A multiagent RL application for the multi-wheel control of a mobile robot is presented in [14]; the robot’s platform is decomposed into driving modules agents that are trained independently, in order to provide energy consumption optimization. In [15], the DRL of the soccer ball-dribbling behavior is accelerated by using transfer knowledge, there, each component of the omnidirectional biped walk \((v_x,v_y,v_\theta )\) is learned in parallel with single agents working on a multi-agent task. Similar to [9], where some layered learning strategies are studied and one of them involves the DRL of individual behaviors in the context of soccer robotics.

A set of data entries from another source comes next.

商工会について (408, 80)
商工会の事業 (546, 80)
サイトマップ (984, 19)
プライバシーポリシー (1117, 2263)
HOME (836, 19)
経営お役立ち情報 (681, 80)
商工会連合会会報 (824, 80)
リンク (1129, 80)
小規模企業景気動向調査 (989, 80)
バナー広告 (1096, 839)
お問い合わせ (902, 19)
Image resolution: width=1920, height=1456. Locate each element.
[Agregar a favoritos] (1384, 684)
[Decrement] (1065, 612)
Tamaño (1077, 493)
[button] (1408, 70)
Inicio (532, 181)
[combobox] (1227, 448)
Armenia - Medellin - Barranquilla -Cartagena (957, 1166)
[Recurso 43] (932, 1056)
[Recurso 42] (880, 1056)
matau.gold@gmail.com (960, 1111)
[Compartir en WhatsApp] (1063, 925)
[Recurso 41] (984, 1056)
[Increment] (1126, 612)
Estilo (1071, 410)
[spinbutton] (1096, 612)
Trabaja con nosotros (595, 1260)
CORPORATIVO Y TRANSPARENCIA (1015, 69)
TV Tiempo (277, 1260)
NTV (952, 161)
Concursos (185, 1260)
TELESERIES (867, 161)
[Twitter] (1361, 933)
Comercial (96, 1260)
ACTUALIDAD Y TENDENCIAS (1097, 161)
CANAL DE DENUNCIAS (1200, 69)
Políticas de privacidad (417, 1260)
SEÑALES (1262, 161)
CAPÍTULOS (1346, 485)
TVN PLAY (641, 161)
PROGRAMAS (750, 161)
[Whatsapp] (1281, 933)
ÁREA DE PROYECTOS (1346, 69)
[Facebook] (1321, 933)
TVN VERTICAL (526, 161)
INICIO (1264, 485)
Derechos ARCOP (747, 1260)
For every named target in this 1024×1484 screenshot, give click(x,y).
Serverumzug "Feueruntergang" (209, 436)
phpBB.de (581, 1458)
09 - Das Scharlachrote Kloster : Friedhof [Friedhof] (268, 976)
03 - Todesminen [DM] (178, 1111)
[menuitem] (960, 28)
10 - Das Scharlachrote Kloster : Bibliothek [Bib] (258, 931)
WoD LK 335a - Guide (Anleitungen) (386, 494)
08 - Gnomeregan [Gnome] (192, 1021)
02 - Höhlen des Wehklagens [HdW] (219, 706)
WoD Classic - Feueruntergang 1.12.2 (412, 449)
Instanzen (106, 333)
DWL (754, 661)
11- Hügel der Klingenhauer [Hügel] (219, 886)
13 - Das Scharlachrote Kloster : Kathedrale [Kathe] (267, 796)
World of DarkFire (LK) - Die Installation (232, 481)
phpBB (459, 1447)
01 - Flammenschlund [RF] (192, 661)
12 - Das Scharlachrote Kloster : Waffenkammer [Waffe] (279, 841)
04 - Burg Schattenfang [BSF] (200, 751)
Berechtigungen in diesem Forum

In [5], definitions of centralized and multiagent learning approach for reinforcement learning are presented. Both learning strategies are tested on a 2-link manipulator, and compared in terms of performance, convergence time, and computational resources. In [3], a distributed RL architecture is presented to learn the inverse kinematics of a 3-link-planar robot and the SCARA robot; experimental results have shown that it is not necessary that the decentralized agents perceive the whole state space in order to learn a good global policy. A multiagent influence RL approach is presented in [16], this uses agent’s influences to estimate learning error between them; it has been validated with a multi-joined robotic arm.

6 Conclusions

This paper has proposed a decentralized reinforcement learning architecture for implementing behaviors with a mobile robot, where the individual components of the commanded velocity vector are learned in parallel by separate agents working in a multiagent task.

Two validation problems have been modeled and implemented: an extended version of the three dimensional mountain car, and a ball-pushing behavior performed with a differential-drive robot, which has been also tested on a physical setup. A DRL and its CRL counterpart scheme has been implemented for the two validation problems in order to compare and analyze strengths, weaknesses and properties of the DRL proposed framework.

Experimental results have evidenced that with less computational resources, and non direct coordination mechanism, DRL implementations have shown better performances and faster learning times than their CRL counterparts for all the implemented experiments. This empirically demonstrate that benefits of MAS are also applicable to more complex and real world problems like robotic platforms. It opens the door to explore applications with higher dimensional action spaces where a CRL scheme could not be easily implementable, like snake robots, multi-link robotic arms, omni-directional mobile robots, multi-rotor aerial vehicles, etc. Moreover, evaluating MAL algorithms with cooperation and coordination between agents is part of our ongoing schedule.